I tensorflow/stream_executor/dso_loader.cc:111] successfully opened CUDA library libcublas.so locally
I tensorflow/stream_executor/dso_loader.cc:111] successfully opened CUDA library libcudnn.so locally
I tensorflow/stream_executor/dso_loader.cc:111] successfully opened CUDA library libcufft.so locally
I tensorflow/stream_executor/dso_loader.cc:111] successfully opened CUDA library libcuda.so.1 locally
I tensorflow/stream_executor/dso_loader.cc:111] successfully opened CUDA library libcurand.so locally
Loading training data
Finished loading training data
/home/basia/keras/keras/layers/core.py:1112: UserWarning: TimeDistributedDense is deprecated, please use TimeDistributed(Dense(...)) instead.
warnings.warn('TimeDistributedDense is deprecated, '
I tensorflow/stream_executor/cuda/cuda_gpu_executor.cc:925] successful NUMA node read from SysFS had negative value (-1), but there must be at least one NUMA node, so returning NUMA node zero
I tensorflow/core/common_runtime/gpu/gpu_device.cc:951] Found device 0 with properties:
name: GeForce GTX 750
major: 5 minor: 0 memoryClockRate (GHz) 1.137
pciBusID 0000:01:00.0
Total memory: 1.95GiB
Free memory: 1.72GiB
I tensorflow/core/common_runtime/gpu/gpu_device.cc:972] DMA: 0
I tensorflow/core/common_runtime/gpu/gpu_device.cc:982] 0: Y
I tensorflow/core/common_runtime/gpu/gpu_device.cc:1041] Creating TensorFlow device (/gpu:0) -> (device: 0, name: GeForce GTX 750, pci bus id: 0000:01:00.0)
Traceback (most recent call last):
File "train.py", line 27, in
Solution is downgrading keras to version 0.1.0 . :) Newest keras have some changes in naming and using timedistributedense and other stuff. I'm new to keras stuff, but i think it might be easily changed in nn_utils, where this network parameters are described.
I am setting up my system and currently having the same issue. @piteight Are you using Theano or TensorFlow with keras version 0.1.0 ? I have TensorFlow installed but after doing the "sudo python setup.py install" I get an import error saying no module named keras.modules.

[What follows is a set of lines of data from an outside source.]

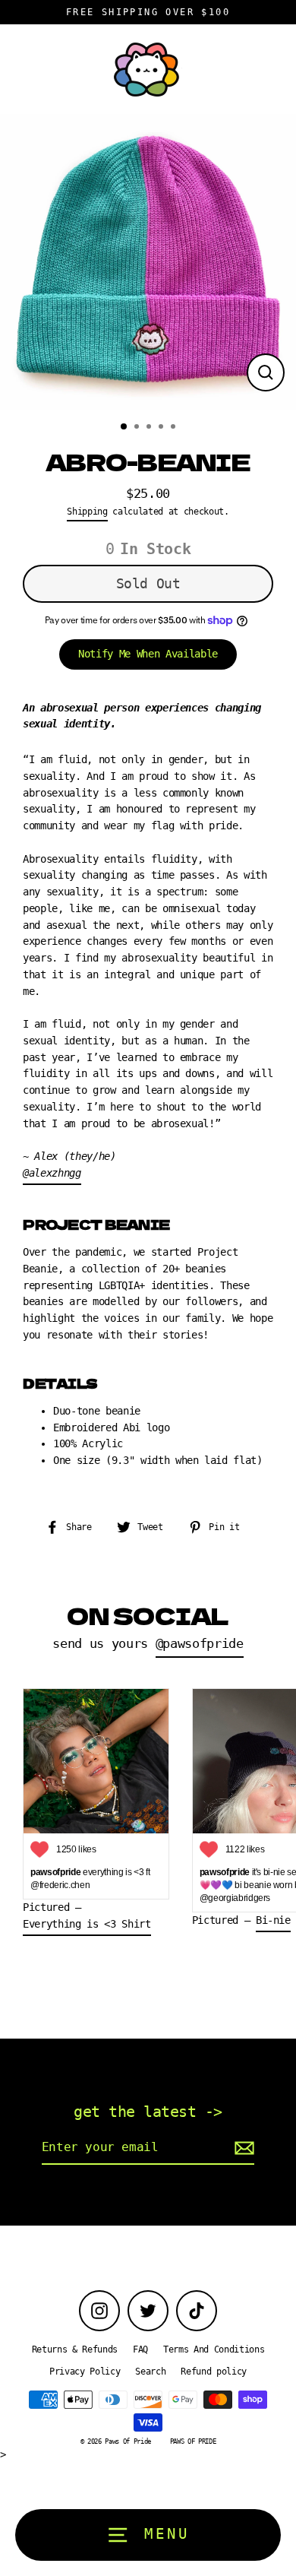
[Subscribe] (242, 2148)
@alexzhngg (52, 1173)
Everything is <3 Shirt (87, 1924)
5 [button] (174, 428)
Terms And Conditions (213, 2349)
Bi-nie (273, 1920)
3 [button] (150, 428)
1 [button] (124, 427)
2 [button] (138, 428)
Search (150, 2371)
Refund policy (214, 2371)
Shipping (87, 511)
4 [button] (162, 428)
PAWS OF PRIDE (193, 2441)
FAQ (140, 2349)
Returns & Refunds (75, 2349)
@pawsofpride (200, 1644)
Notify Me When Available (148, 654)
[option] (148, 262)
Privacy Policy (84, 2371)
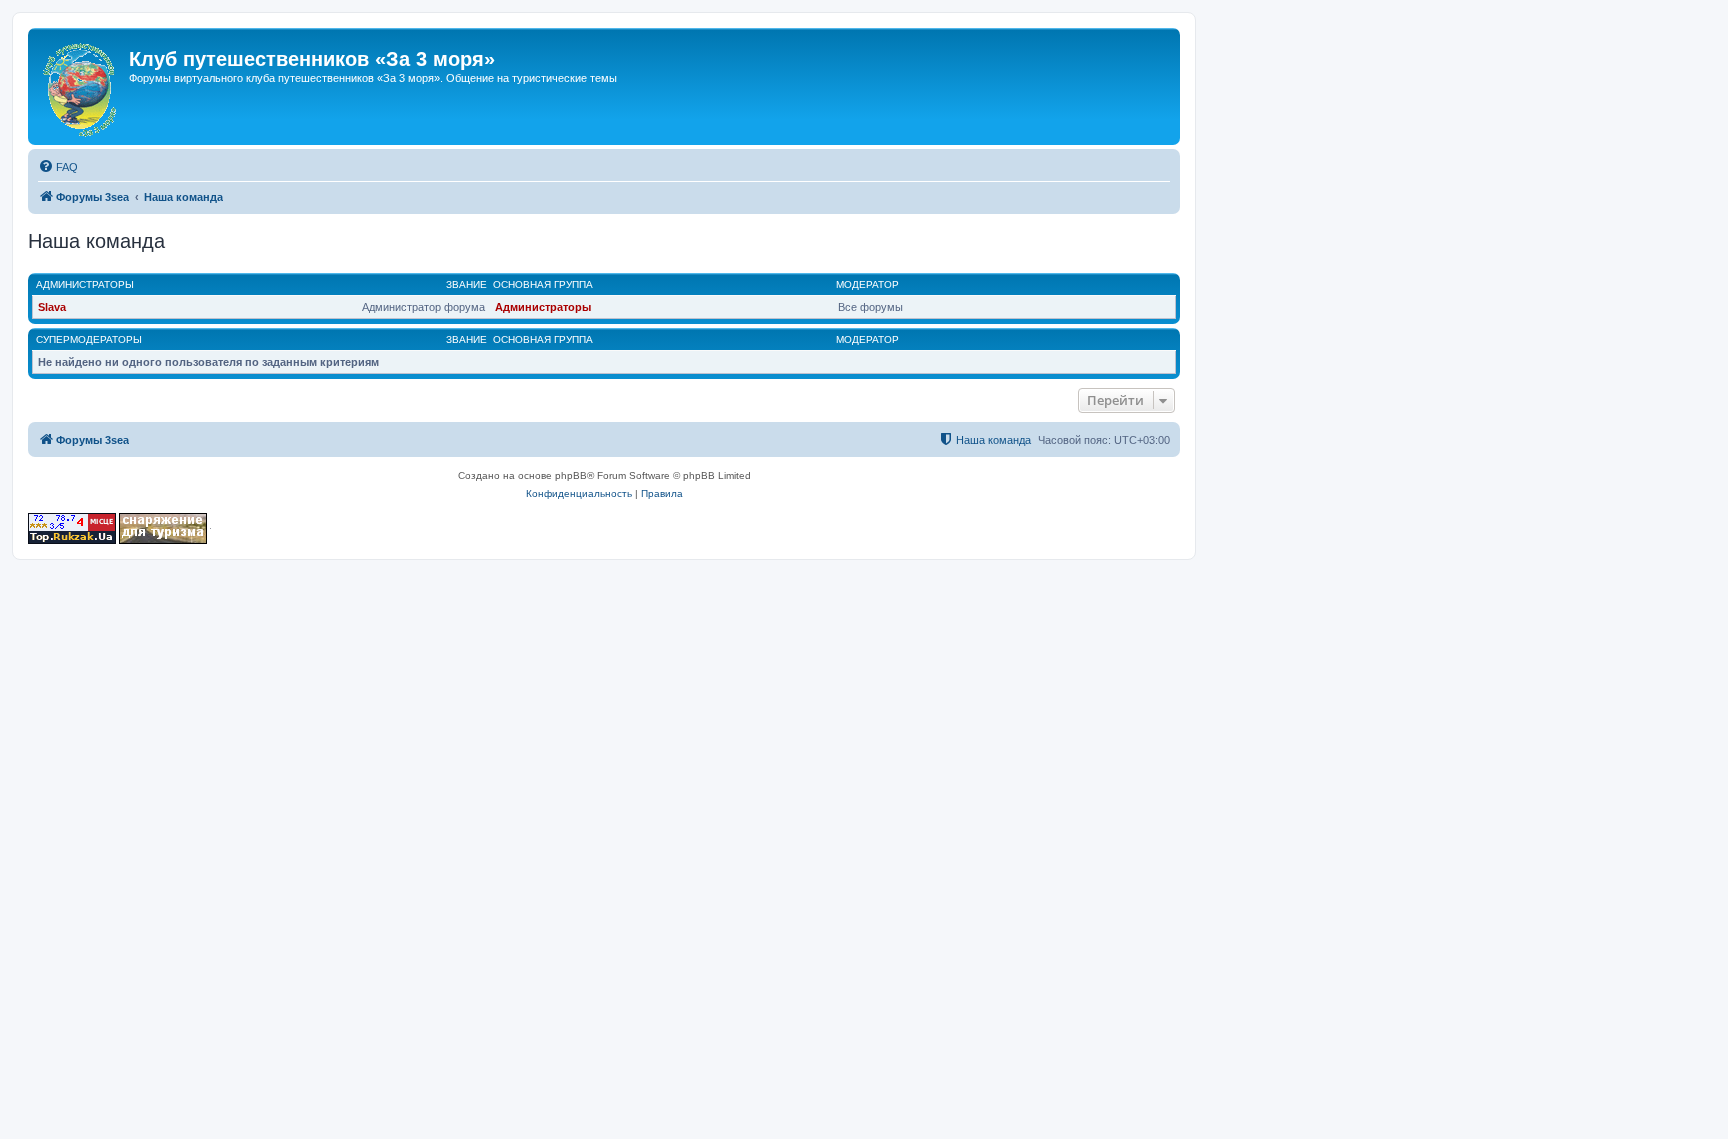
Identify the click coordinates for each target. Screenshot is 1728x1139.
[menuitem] (58, 167)
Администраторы (85, 284)
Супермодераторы (89, 339)
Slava (52, 307)
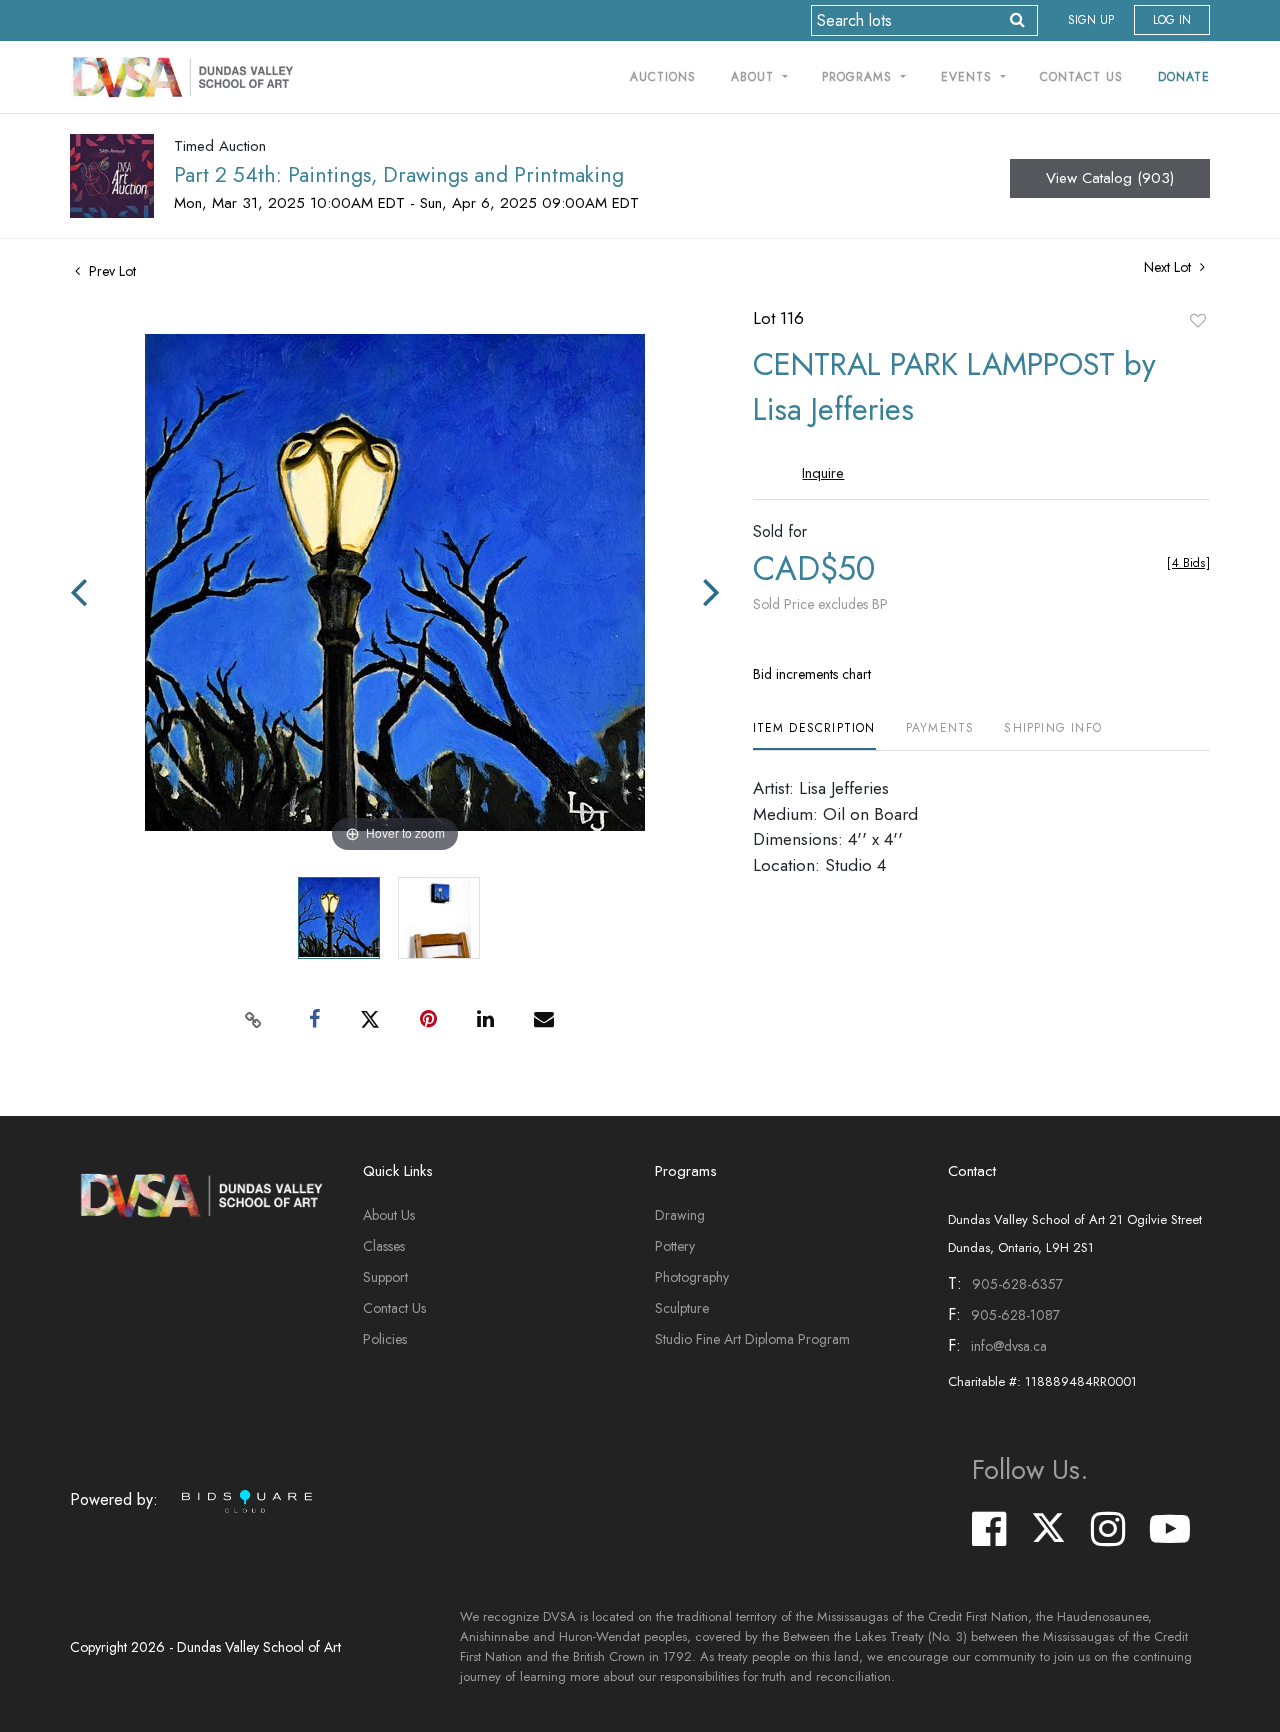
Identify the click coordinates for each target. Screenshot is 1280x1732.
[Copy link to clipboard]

Meybe this will work pip install https://github.com/fchollet/keras/tarball/0.1.0
Im using Theano, beacuse I read, that GRUV isnt compatibile with TensorFlow right now.
@piteight Thank you, it seems to be working now.
I uninstalled keras and re-installed using piteight's solution. Also, I switched Keras's backend from the default TensorFlow to Theano (instructions here: https://keras.io/backend/).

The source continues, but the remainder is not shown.